### Records provided
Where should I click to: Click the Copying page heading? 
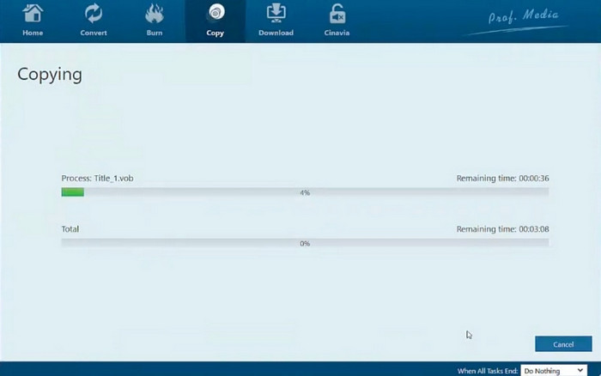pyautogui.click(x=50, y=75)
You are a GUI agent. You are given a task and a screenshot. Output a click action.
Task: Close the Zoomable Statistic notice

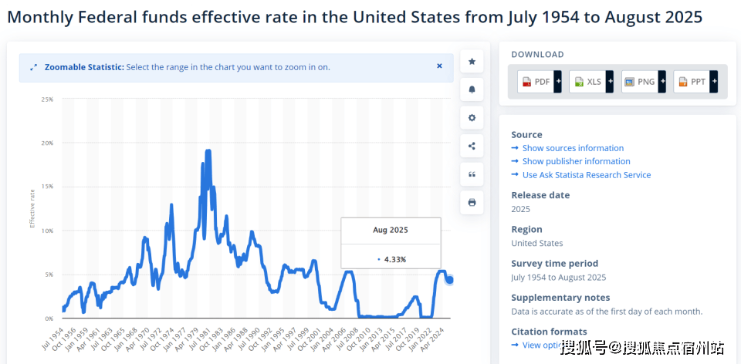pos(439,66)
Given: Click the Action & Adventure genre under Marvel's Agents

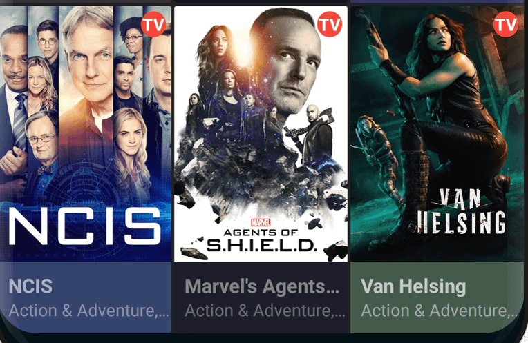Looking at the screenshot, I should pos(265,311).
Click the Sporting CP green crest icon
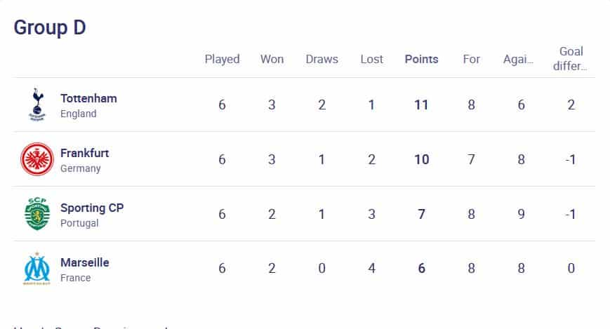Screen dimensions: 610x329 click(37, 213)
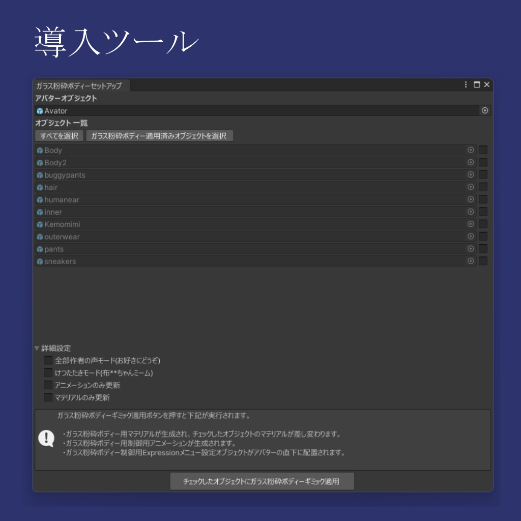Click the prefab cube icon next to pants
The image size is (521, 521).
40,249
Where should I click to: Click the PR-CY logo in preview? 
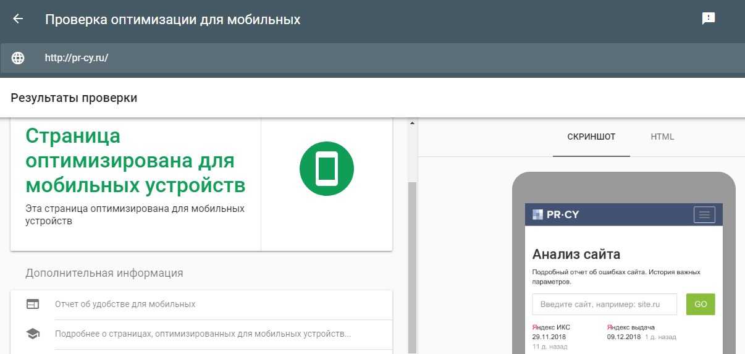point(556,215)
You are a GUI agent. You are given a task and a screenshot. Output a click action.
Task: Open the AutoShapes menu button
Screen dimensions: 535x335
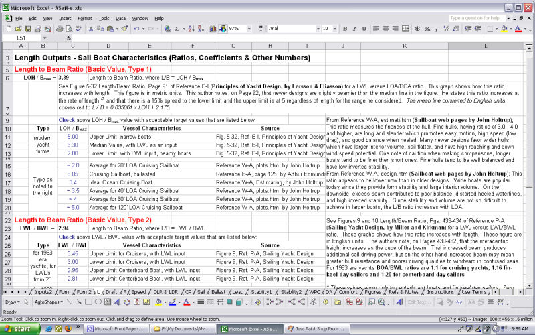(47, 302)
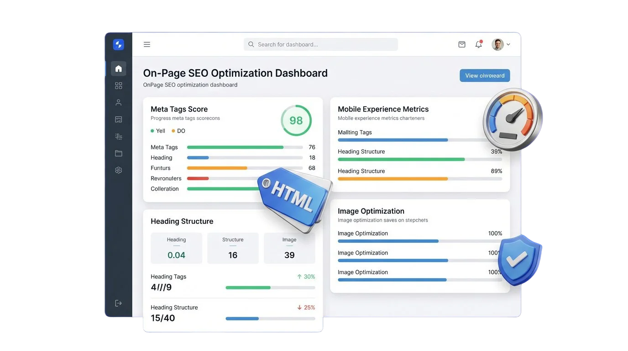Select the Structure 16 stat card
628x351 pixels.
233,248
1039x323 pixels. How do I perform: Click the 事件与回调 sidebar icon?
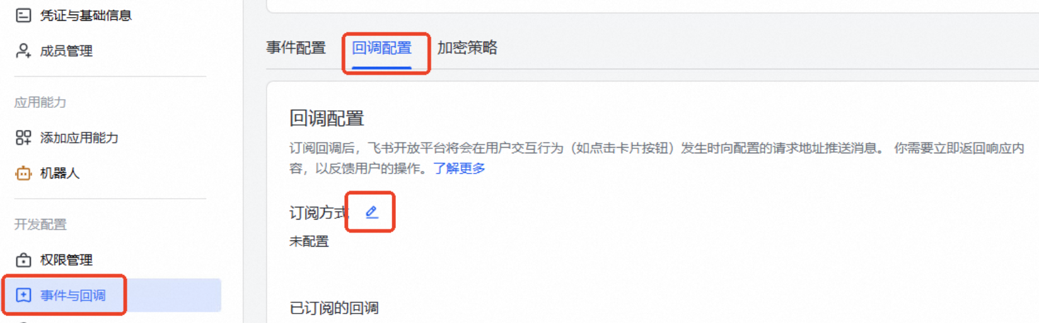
---
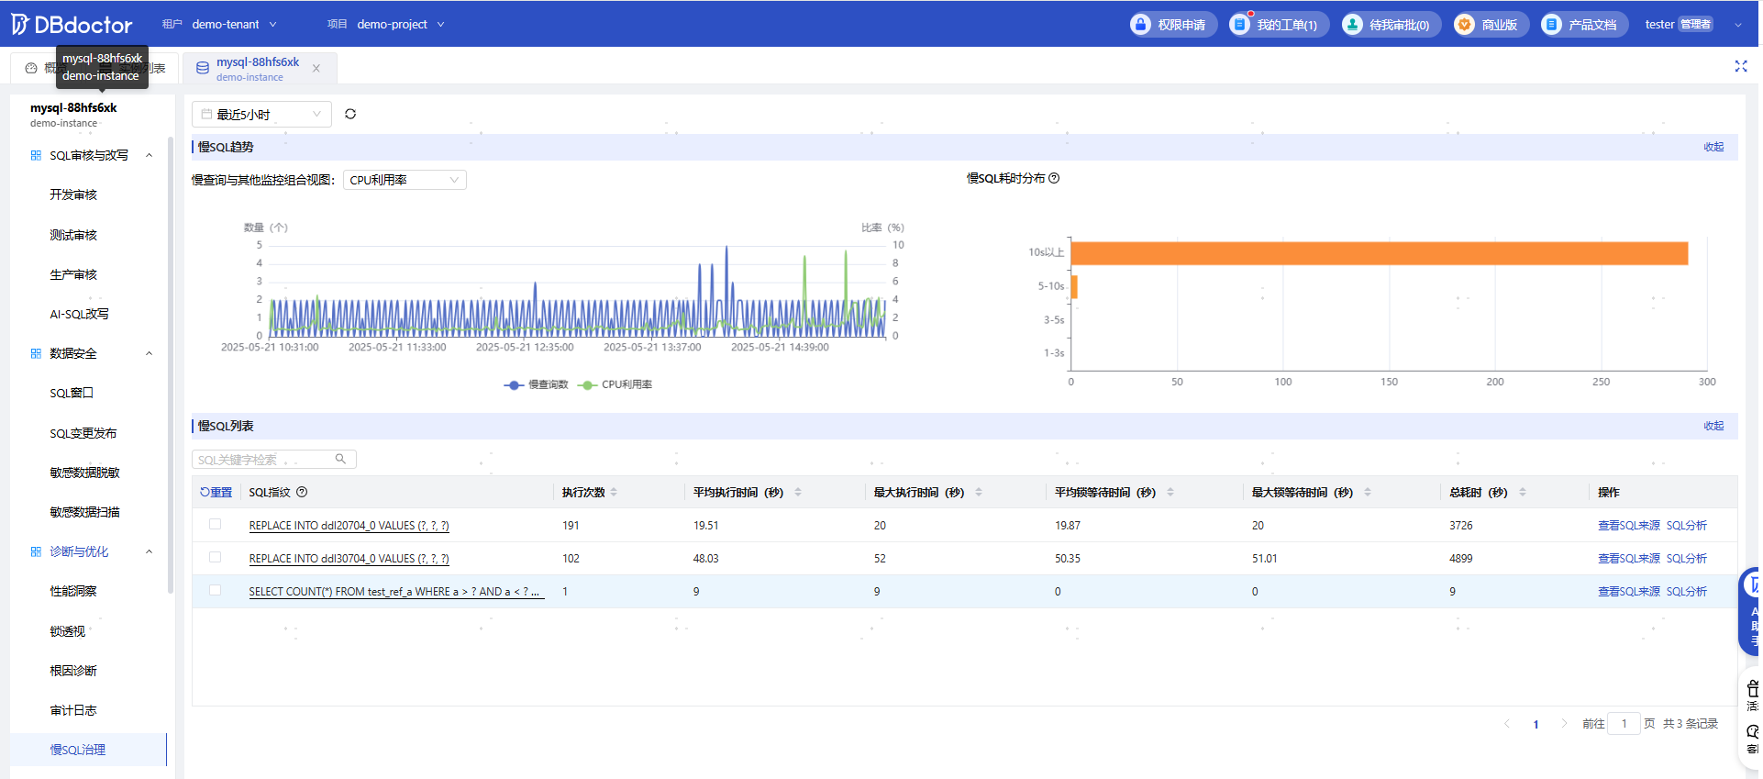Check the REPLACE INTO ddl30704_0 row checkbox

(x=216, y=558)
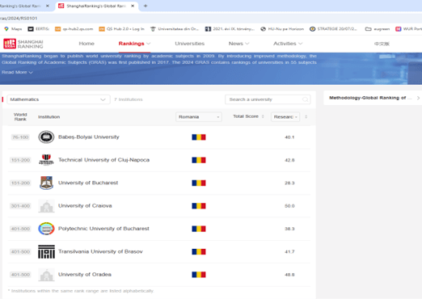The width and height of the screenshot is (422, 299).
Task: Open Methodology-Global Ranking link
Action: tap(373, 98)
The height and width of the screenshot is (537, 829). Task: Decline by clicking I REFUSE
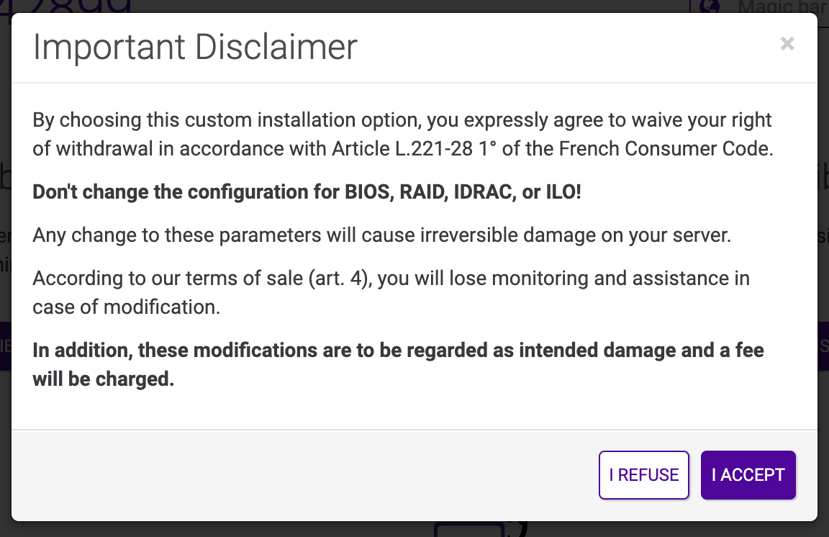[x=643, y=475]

### Task instructions
Write out, word for word, the stretch of entries that begins at the line with "Task: Close the Zoomable Statistic notice" and ends at the line with "1039x323 pixels. How". Pictures do not belong in it.

### Problem solution
Task: Close the Zoomable Statistic notice

pos(439,66)
Given: Click the Action & Adventure genre under Marvel's Agents

Looking at the screenshot, I should pos(265,311).
Click the Sporting CP green crest icon
Screen dimensions: 610x329 click(37, 213)
Click the prefab cube icon next to pants
The image size is (521, 521).
40,249
Where should I click to: Click the PR-CY logo in preview? 
point(556,215)
You are a GUI agent. You are given a task and a screenshot. Output a click action.
Task: Open the AutoShapes menu button
Screen dimensions: 535x335
(47, 302)
Select the Structure 16 stat card
628x351 pixels.
233,248
1039x323 pixels. How do I perform: Click the 事件与回调 sidebar icon?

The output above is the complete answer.